Hermione Eyre

Politics as an aphrodisiac: the secret of the Disraelis’ happy marriage

A review of Mr and Mrs Disraeli by Daisy Hay paints a glowing picture of the marriage of two political minds

issue 17 January 2015

The long, happy and unlikely marriage of the great Conservative leader Disraeli and his wife Mary Anne, 12 years his senior, is analysed thoughtfully in Daisy Hay’s new book. Reading between the lines, it is possible to see the Disraelis as a Victorian power couple not unlike the Underwoods in Netflix’s remade House of Cards — he, high on his own oratory; she, a valuable campaign asset; together, a marriage that is child-free and (with his sexuality in question) built on blackberries at bedtime. Yet — here’s the twist — they truly loved one another.
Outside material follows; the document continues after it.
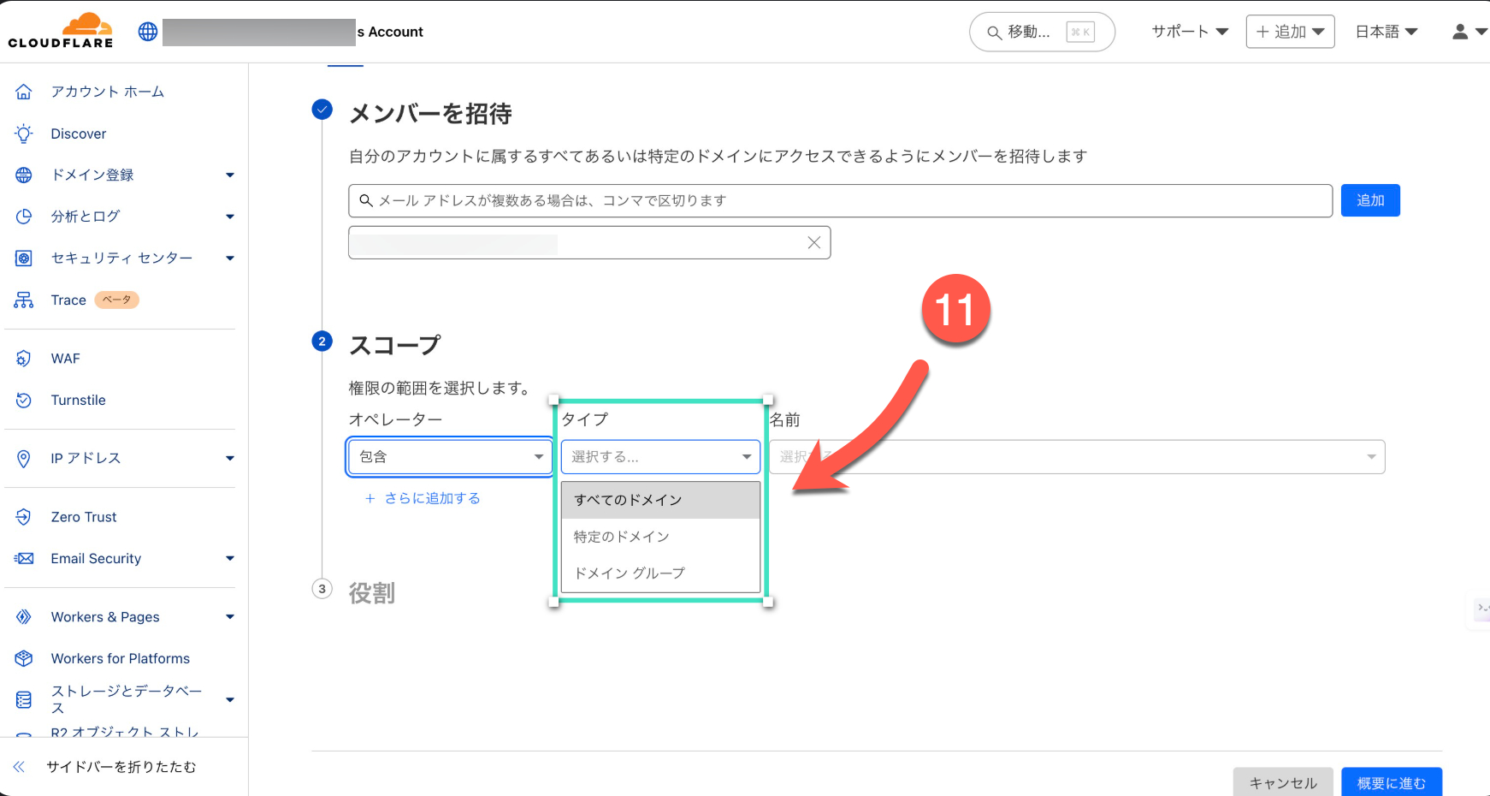Click the Discover lightbulb icon
The image size is (1490, 796).
[x=24, y=134]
The Underwoods are bound together in sinister ambition, but the Disraelis make an inspiring emblem of marriage as a virtuous circle. Benjamin’s extraordinary achievements in politics and literature were made possible by Mary Anne’s support, financial, emotional and practical. In return he dedicated his two nations novel, Sibyl, to ‘a perfect wife’ and saw to it that she was ennobled before he was — Viscountess Beaconsfield in her own right, as it reads on her tombstone.
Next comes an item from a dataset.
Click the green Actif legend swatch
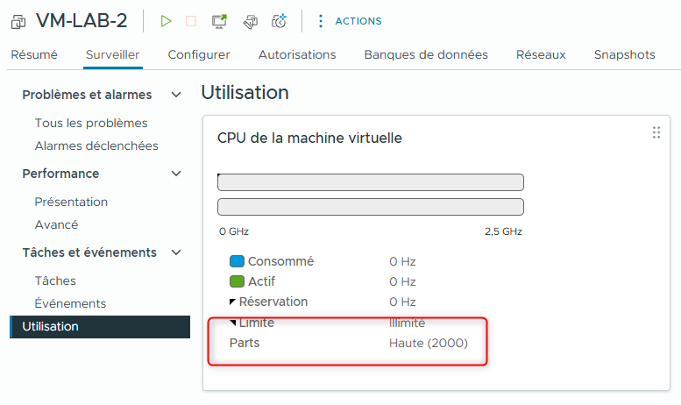 pos(237,281)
And yet in her day, Mary Anne was something of a joke, always overdressed in feathers and diamonds, and famous for her off-colour remarks. ‘You should see my Dizzy in his bath!’ she once exclaimed during a conversation about pallid skin. Queen Victoria, on their first meeting, called her ‘very vulgar’. Hay never refutes these denigrations, but cleverly allows us gradually to see that they were in fact strengths. Mary Anne’s taste for costume meant that, out canvassing or at balls, she never went unnoticed (Disraeli himself with his white coat had a similar modus operandi) and her lack of airs made her popular with constituents, while her fast and witty conversation inspired the future Earl of Rosebery to take extensive notes.